11 Eylül 2001'den bu yana korku Amerika Birleşik Devletleri'nde (ABD) değişimin ana motoru oldu. Kim düşünürdü ki, özgürlüğün evi ve cesaretin yurdu olduğu söylenen ABD'nin dört bir yanında insanlar özgürlüklerinden terörizm korkusuyla bu kadar kolayca vazgeçecek?
Kim düşünürdü ki, ABD, Ulusal Güvenlik Kurumu'na 1,7 milyar e-posta, telefon konuşması ve diğer iletişimin gün be gün denetlenmesine izin verecek ve terörizm korkusuyla savaş adına 30 bin insanı telefon görüşmelerini dinlemesi için işe alacak?

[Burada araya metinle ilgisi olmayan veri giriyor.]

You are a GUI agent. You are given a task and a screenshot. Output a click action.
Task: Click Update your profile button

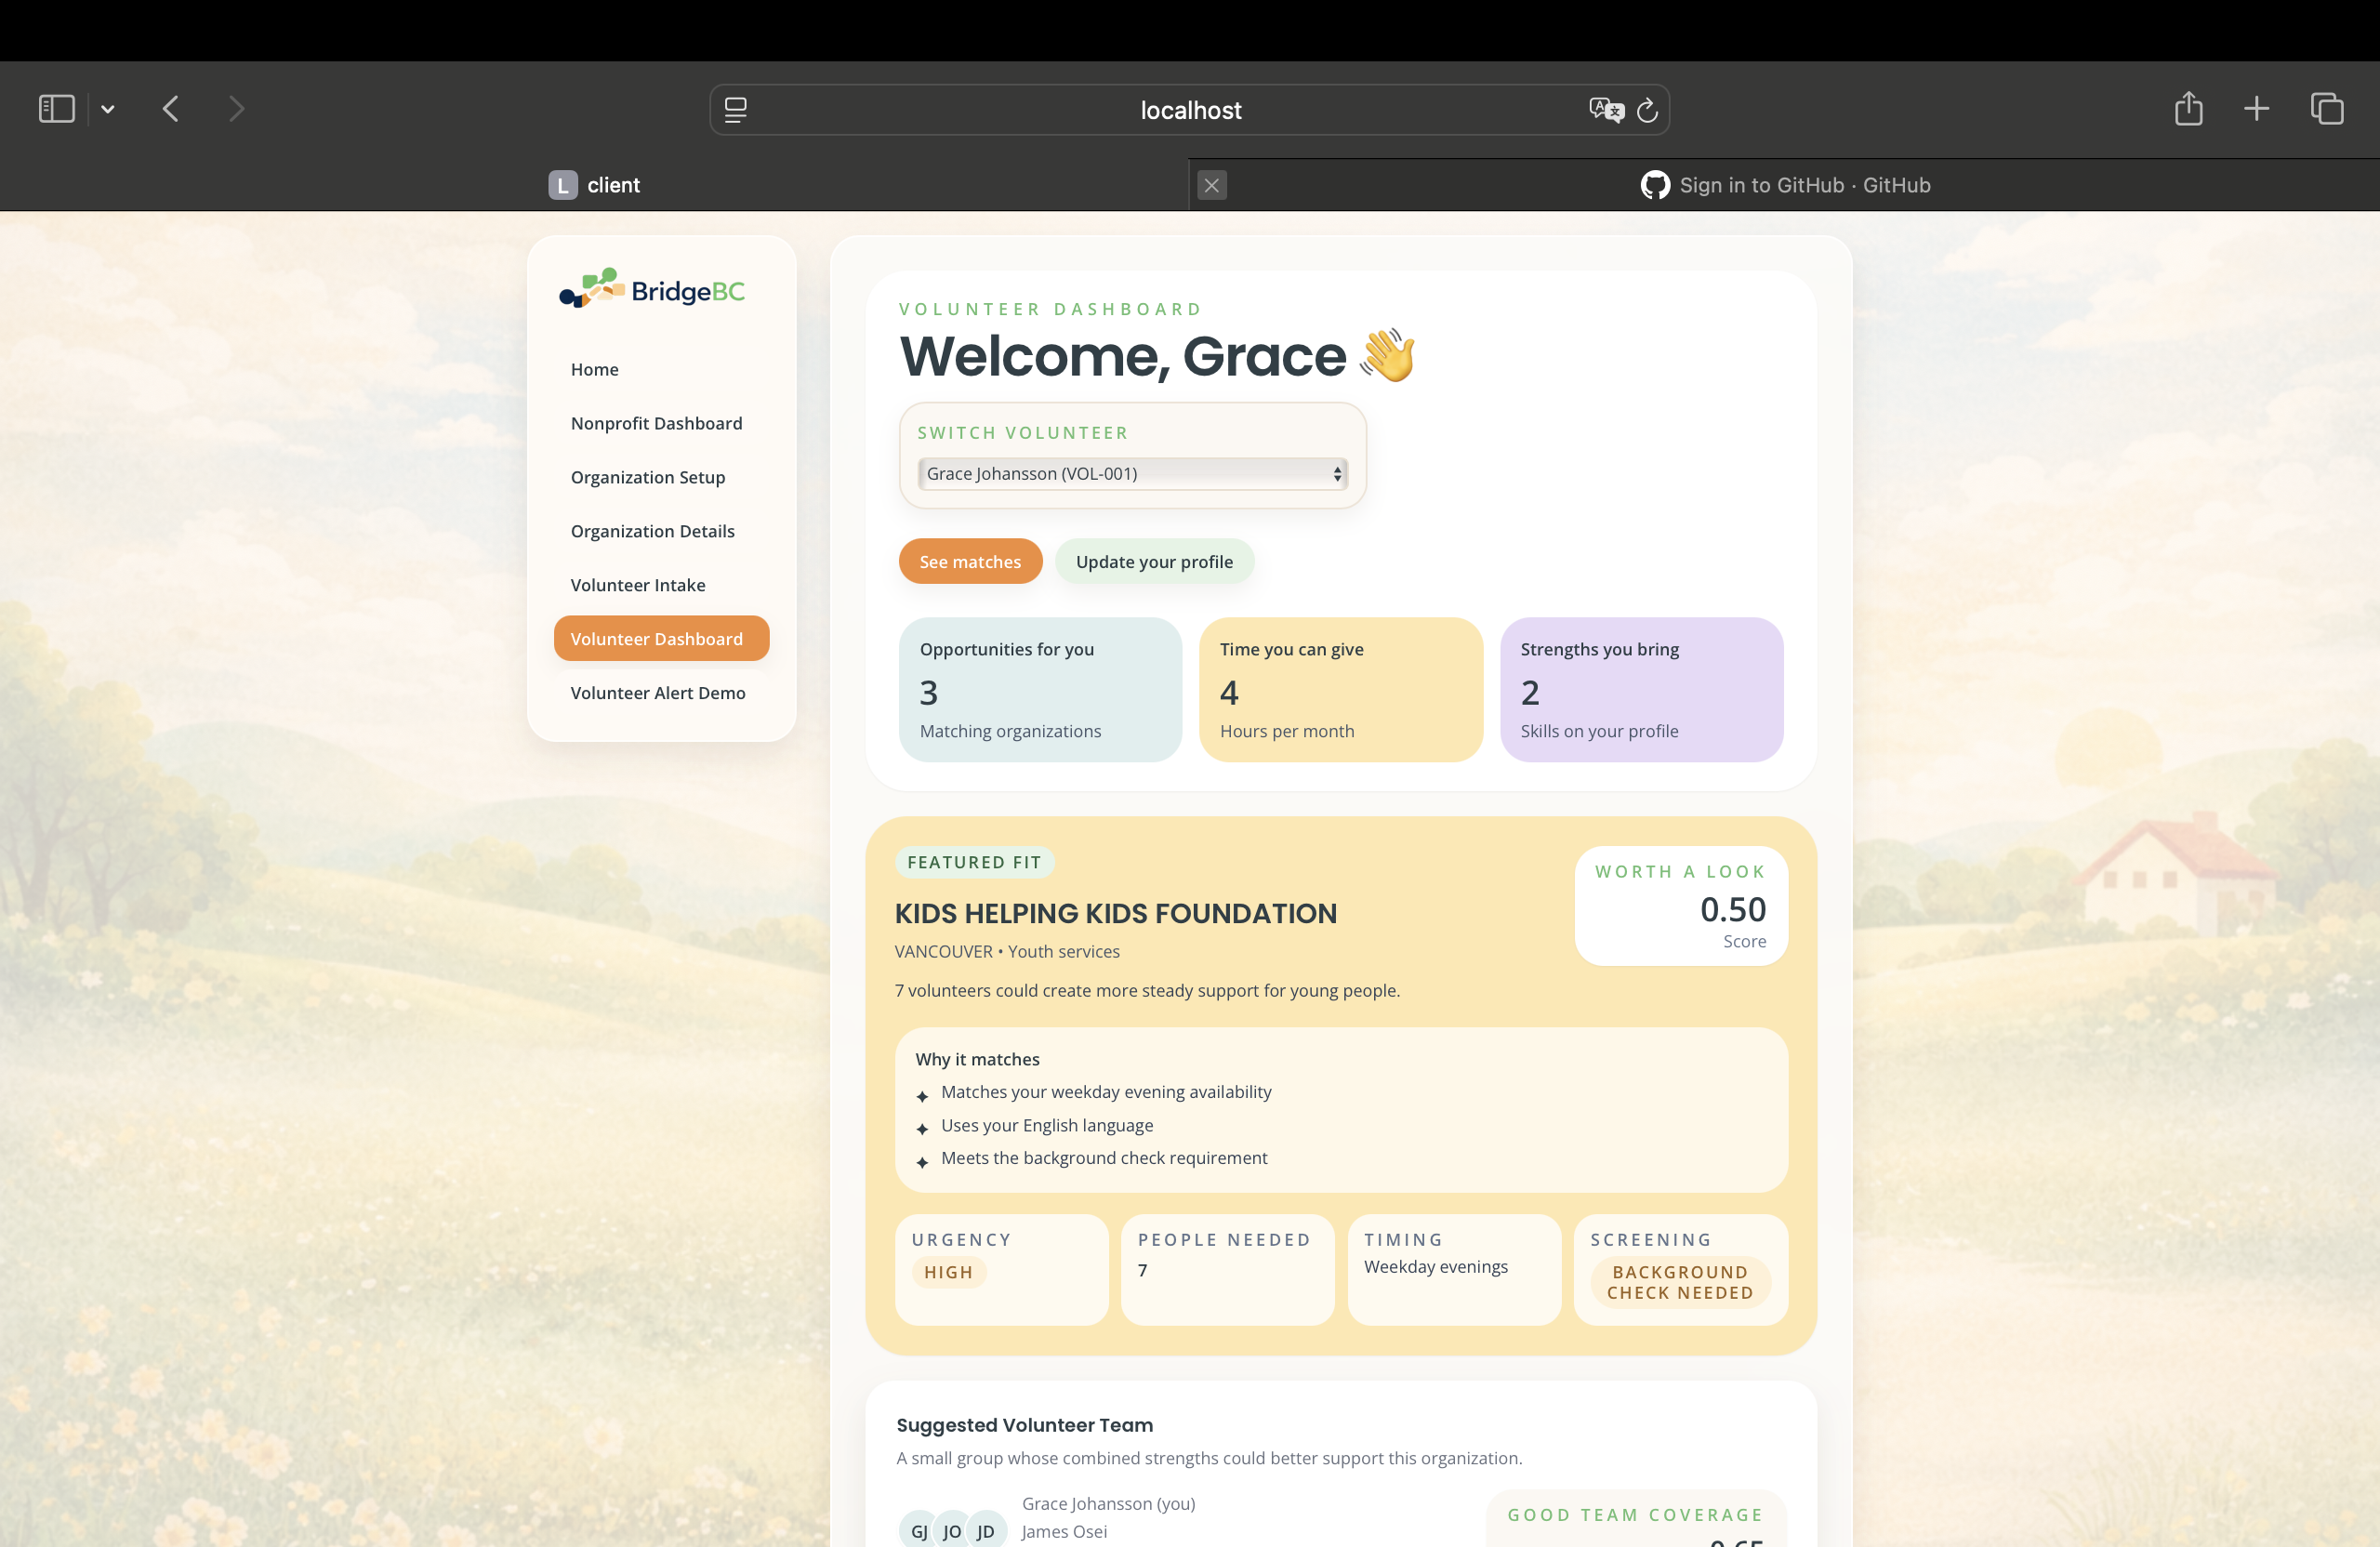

Kim düşünürdü ki, insanların çeşitlilikleriyle gurur duyduğu New York'ta insanlar bir cami ve toplum merkezi inşaatından korkacak?
Kim düşünürdü ki, Batı ve Doğu Almanya arasındaki duvarın yıkılışına yardımcı olduklarını öne süren ABD'de insanlar güneydeki komşularından o kadar korkar hale gelecekler ki Meksika sınırına duvar örülmesini destekleyecek?
Kim düşünürdü ki, ülkedeli en yetkin hukukçular ABD'yi güvenli kılmak adına insanlara işkence yapılmasına cevaz veren yasa dışı görüşler yazacak?
Kim düşünürdü ki, ABD'liler terör şüphelilerinin tutulduğu cezaevlerinin yakınında yaşama korkusuna kapılmasın diye küresel ölçekte bir utanç abidesi olan Guantanamo cezaevini açık tutmak konusunda Demokratlar Cumhuriyetçilerle yarışır hale gelecek?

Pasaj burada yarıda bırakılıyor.